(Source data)
=-=-=
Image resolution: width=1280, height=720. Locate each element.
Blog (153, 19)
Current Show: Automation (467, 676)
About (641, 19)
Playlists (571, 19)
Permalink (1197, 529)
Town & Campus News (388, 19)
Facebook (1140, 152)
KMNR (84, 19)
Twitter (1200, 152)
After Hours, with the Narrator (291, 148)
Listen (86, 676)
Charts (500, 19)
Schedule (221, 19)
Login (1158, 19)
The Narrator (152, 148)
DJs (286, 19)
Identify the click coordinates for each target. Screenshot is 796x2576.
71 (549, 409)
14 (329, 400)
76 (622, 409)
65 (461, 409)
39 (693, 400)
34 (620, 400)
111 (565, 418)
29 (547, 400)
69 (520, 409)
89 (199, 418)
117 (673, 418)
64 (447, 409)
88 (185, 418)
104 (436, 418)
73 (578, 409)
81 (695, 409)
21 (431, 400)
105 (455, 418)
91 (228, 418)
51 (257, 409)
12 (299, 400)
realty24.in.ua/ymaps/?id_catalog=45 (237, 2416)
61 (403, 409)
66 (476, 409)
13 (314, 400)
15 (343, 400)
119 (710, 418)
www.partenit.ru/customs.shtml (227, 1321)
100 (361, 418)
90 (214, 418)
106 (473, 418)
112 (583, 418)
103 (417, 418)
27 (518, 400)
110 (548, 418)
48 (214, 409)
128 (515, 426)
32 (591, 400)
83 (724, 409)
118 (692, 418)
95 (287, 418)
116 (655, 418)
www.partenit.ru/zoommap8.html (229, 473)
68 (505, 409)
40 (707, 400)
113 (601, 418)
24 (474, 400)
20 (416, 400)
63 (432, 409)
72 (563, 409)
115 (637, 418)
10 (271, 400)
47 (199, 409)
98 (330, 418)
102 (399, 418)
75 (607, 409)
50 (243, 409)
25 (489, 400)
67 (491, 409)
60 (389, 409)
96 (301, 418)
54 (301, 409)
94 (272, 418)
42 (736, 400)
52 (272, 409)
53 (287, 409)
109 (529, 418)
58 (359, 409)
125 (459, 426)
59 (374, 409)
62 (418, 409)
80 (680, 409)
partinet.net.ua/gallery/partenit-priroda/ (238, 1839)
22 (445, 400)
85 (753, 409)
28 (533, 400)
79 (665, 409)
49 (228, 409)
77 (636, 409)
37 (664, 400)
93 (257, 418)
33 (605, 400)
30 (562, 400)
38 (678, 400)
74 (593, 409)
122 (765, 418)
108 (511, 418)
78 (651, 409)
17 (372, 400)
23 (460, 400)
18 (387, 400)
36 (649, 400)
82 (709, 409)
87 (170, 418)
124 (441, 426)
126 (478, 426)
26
=-=-=
Exercise requirements => Which lines of the records above contain the word "partenit"? Show each of them.

Exercise answer =>
www.partenit.ru/customs.shtml (227, 1321)
www.partenit.ru/zoommap8.html (229, 473)
partinet.net.ua/gallery/partenit-priroda/ (238, 1839)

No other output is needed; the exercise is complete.